◆ Description of the task ◆
Count the lines in the records below that contain the string "height", treating uppercase and lowercase as different. Reply with the number alone.
★ ★ ★
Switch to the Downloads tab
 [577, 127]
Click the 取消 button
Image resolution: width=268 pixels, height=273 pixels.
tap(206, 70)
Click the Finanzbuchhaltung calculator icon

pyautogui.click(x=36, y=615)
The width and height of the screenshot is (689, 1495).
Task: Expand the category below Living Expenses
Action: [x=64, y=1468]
★ ★ ★
◆ Answer ◆
2